* _出典_
######

白隠禅師というのは、禅宗の一つである臨済宗の中興の祖といわれる
江戸時代中期の禅僧である。
上の絵をはじめ、なかなかおもしろい絵を描かれるので好きである。
そもそもは、私の経営の師である稲盛和夫氏が、お話の中で時々この「座禅和讃」の
ことを話されていたので「よし自分も覚えるか」と単純に思い立ったのが始まりである。
2年前にたまたま稲盛さんの目の前でお話をする機会があり、ちょっと覚えただけなのに
いい恰好をして「座禅和讃を暗誦します!」と宣言して始めたところ、見事にずっこけ!!
大恥をかいてしまったが、稲盛さんはニコニコして見守って下さっていた。
その時の「やっぱり付け焼刃ではイカン」という反省から、この二年間、朝晩の犬の
散歩の折などにずっとこの「座禅和讃」を暗誦しながら歩いてきた。
周りからは気持ち悪いおっさんだと思われたことだろう。
いや、それ以上に愛犬チャイは迷惑だったろう・・・。
でもそのおかげで、今ではやっとすらすらとよそ事を考えながらでも間違えずに暗誦できる
ようになった。
というその「座禅和讃」なるものは、いかなるものか? (「座禅和讃」本文)
それは
「衆生本来仏なり。水と氷のごとくにて、水を離れて氷なく、衆生のほかに仏なし。」
という一文から始まる。
意味は「この世に生きている私たちは、本来仏と同じである。水と氷の関係と同じで、
水と氷がまったく別物ではないように、俗人も仏も実は同じなのである」
ということである。
このあたり、実は「般若心経」と似ている。「この世のすべての物は『空』である。
お金があるとかないとか、見た目がいいとか悪いとか、そういうものにとらわれるな。」

######

* _元データ_
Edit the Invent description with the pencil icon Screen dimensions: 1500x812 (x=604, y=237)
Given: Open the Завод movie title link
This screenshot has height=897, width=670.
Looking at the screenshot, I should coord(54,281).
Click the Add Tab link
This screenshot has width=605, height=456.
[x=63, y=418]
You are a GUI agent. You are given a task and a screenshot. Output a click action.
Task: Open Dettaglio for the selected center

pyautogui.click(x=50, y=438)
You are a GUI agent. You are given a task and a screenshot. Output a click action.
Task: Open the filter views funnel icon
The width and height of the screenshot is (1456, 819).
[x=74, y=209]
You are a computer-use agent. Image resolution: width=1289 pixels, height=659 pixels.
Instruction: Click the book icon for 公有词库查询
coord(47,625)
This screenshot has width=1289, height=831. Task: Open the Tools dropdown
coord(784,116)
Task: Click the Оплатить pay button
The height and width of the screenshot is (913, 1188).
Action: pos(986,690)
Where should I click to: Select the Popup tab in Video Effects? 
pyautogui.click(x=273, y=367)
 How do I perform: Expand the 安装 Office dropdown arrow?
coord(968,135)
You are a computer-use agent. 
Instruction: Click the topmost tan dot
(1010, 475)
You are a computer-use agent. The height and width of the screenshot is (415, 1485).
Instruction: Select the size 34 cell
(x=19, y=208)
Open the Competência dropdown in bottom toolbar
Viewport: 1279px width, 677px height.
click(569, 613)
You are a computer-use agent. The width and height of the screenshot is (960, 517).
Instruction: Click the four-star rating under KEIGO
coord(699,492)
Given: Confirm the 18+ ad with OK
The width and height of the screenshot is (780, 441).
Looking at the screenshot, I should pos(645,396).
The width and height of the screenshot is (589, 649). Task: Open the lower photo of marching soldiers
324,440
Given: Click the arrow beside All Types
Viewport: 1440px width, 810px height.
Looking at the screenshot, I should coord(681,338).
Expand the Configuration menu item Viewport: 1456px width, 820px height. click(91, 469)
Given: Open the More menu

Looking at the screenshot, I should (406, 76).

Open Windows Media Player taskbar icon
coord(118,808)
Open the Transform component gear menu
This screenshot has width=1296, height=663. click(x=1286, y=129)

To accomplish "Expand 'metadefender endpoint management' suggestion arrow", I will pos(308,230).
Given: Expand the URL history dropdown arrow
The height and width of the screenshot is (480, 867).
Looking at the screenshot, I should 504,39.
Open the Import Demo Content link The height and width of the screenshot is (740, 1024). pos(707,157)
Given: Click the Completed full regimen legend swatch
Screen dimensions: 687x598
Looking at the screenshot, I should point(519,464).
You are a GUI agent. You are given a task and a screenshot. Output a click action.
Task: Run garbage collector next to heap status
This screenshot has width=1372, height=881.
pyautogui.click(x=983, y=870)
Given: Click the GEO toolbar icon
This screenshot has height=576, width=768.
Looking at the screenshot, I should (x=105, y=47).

######

* _取り組む課題_
座禅和讃についての文章のうち、「そもそもは、私の経営の師である稲盛和夫氏が、お話の中で時々この「座禅和讃」の」から「というその「座禅和讃」なるものは、いかなるものか? (「座禅和讃」本文)」までの部分（両端を含む）を、「稲盛さん」を「稲盛氏」に置き換えて書き直してもらえますか？

* _正しい結果_
そもそもは、私の経営の師である稲盛和夫氏が、お話の中で時々この「座禅和讃」の
ことを話されていたので「よし自分も覚えるか」と単純に思い立ったのが始まりである。
2年前にたまたま稲盛氏の目の前でお話をする機会があり、ちょっと覚えただけなのに
いい恰好をして「座禅和讃を暗誦します!」と宣言して始めたところ、見事にずっこけ!!
大恥をかいてしまったが、稲盛氏はニコニコして見守って下さっていた。
その時の「やっぱり付け焼刃ではイカン」という反省から、この二年間、朝晩の犬の
散歩の折などにずっとこの「座禅和讃」を暗誦しながら歩いてきた。
周りからは気持ち悪いおっさんだと思われたことだろう。
いや、それ以上に愛犬チャイは迷惑だったろう・・・。
でもそのおかげで、今ではやっとすらすらとよそ事を考えながらでも間違えずに暗誦できる
ようになった。
というその「座禅和讃」なるものは、いかなるものか? (「座禅和讃」本文)